Please copy out the rows in the stretch from the line containing "The height and width of the screenshot is (600, 800)." through the line containing "[x=1257, y=15]", with both ends included, and change nothing in them.
____ Dataset extract
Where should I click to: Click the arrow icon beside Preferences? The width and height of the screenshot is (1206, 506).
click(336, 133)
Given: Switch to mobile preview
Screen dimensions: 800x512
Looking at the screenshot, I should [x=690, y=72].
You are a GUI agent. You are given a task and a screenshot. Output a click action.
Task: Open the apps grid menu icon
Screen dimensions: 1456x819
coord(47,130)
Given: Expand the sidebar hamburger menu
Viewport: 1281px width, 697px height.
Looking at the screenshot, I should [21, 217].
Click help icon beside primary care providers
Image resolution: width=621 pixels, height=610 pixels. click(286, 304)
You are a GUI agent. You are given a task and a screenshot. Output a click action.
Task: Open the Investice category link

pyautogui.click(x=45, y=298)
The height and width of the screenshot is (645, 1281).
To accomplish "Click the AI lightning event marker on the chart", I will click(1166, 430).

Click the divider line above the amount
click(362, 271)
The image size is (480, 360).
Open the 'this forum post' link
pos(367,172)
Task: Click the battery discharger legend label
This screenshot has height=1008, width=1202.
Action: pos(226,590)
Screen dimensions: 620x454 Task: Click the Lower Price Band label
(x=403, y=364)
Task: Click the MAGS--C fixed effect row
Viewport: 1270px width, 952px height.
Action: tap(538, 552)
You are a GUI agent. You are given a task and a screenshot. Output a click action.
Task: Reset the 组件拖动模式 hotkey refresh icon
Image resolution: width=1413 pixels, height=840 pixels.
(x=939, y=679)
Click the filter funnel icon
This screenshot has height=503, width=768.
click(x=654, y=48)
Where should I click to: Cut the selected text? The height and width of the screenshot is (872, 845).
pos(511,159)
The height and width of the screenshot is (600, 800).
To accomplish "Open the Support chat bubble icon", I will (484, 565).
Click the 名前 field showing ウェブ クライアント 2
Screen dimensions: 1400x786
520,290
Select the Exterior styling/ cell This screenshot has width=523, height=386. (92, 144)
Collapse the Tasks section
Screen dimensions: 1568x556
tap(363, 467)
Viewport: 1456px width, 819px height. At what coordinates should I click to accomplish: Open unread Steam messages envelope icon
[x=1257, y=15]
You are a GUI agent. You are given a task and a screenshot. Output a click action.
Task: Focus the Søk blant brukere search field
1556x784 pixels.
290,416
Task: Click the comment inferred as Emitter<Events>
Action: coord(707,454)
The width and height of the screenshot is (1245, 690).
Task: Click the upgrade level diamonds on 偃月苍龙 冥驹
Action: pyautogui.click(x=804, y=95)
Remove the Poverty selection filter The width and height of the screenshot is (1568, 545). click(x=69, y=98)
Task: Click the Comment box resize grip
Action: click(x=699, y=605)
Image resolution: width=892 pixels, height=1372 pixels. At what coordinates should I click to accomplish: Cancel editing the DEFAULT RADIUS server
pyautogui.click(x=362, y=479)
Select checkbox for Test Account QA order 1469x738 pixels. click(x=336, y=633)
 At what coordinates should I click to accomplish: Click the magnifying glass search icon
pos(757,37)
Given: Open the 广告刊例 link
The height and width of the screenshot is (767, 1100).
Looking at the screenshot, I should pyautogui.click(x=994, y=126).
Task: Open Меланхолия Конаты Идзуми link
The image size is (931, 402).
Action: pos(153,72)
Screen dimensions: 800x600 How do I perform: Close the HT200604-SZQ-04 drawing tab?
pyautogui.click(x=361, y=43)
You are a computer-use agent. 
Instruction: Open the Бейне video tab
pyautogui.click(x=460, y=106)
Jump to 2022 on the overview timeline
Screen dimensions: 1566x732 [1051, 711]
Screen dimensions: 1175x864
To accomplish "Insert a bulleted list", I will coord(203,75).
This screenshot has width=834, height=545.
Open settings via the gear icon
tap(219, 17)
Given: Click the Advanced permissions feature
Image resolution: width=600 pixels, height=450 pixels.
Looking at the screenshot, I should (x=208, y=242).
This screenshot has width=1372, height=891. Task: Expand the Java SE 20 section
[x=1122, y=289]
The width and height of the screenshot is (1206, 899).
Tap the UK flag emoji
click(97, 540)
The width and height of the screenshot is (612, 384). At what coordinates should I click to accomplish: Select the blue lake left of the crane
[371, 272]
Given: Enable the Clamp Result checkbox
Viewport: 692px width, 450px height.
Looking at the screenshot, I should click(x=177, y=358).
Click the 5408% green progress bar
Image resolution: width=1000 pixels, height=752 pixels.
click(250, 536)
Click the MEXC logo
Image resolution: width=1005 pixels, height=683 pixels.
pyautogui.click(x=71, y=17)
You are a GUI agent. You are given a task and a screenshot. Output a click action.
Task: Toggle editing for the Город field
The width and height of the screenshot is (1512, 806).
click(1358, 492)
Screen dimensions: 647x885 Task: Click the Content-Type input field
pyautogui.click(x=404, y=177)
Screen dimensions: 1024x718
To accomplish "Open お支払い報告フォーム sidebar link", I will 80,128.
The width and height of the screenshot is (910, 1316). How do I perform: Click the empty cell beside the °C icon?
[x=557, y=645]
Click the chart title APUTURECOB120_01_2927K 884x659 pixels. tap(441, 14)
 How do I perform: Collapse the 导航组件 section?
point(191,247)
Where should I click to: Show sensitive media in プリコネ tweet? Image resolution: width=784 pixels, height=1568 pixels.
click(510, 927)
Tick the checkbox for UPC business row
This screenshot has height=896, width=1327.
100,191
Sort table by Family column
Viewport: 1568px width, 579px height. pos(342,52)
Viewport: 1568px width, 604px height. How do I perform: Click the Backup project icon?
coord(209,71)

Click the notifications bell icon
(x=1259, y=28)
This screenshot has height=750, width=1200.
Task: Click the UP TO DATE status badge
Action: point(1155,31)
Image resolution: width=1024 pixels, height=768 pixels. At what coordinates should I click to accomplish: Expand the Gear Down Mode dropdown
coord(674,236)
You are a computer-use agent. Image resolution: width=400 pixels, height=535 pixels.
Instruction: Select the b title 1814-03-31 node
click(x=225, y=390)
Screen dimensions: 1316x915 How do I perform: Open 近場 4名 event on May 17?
________
Exercise response:
The height and width of the screenshot is (600, 800).
To accomplish "Open the Support chat bubble icon", I will (484, 565).
Click the 名前 field showing ウェブ クライアント 2
Screen dimensions: 1400x786
520,290
Select the Exterior styling/ cell This screenshot has width=523, height=386. (92, 144)
Collapse the Tasks section
Screen dimensions: 1568x556
tap(363, 467)
Viewport: 1456px width, 819px height. At what coordinates should I click to accomplish: Open unread Steam messages envelope icon
[x=1257, y=15]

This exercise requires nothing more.